*** Opening Data shown ***

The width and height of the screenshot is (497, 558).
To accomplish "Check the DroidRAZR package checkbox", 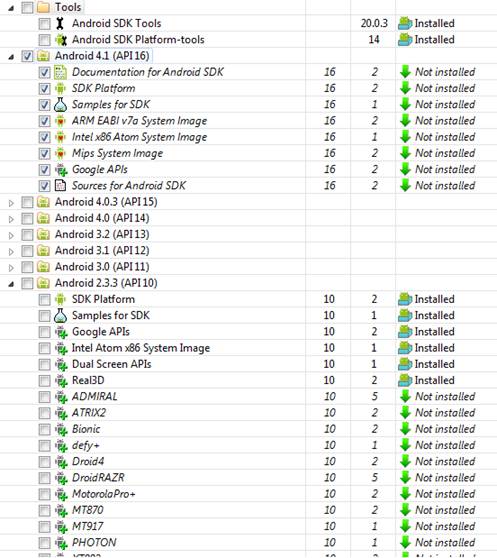I will [x=44, y=478].
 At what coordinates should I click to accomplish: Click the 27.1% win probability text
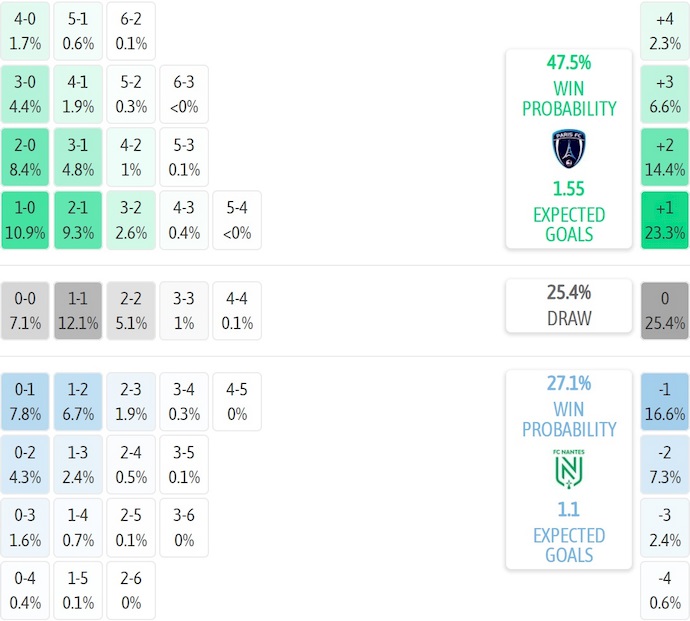coord(569,383)
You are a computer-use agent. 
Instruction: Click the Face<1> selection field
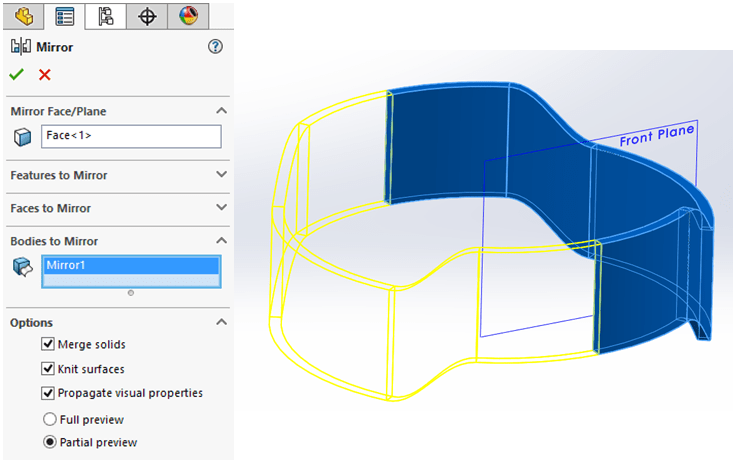130,136
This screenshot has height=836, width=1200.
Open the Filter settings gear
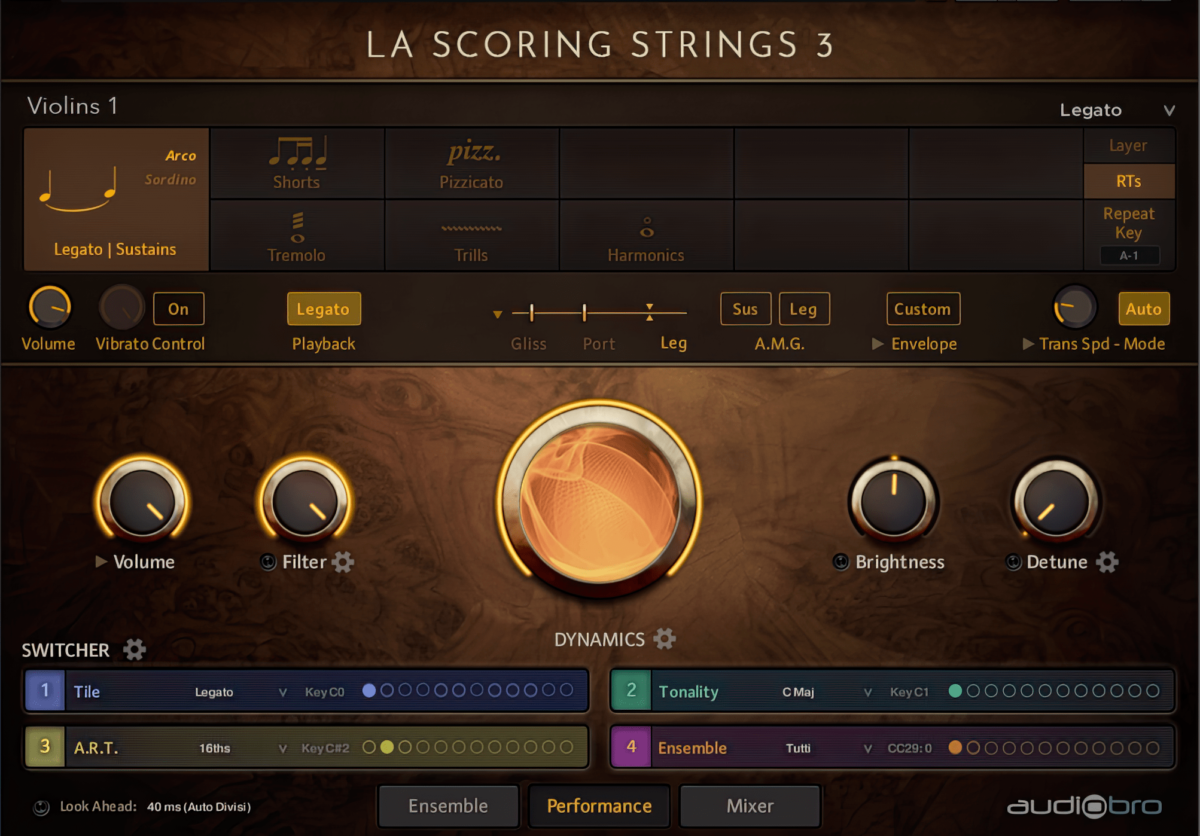coord(343,562)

*** Closing Data shown ***

■ **Directions**:
Every line from the one containing "At what coordinates" through the last line of the data is to be retyped exactly, with nothing added and no pictures included.

■ **Solution**:
 At what coordinates should I click to accomplish: Click the 27.1% win probability text
coord(569,383)
You are a computer-use agent. 
Instruction: Click the Face<1> selection field
130,136
This screenshot has height=836, width=1200.
Open the Filter settings gear
coord(343,562)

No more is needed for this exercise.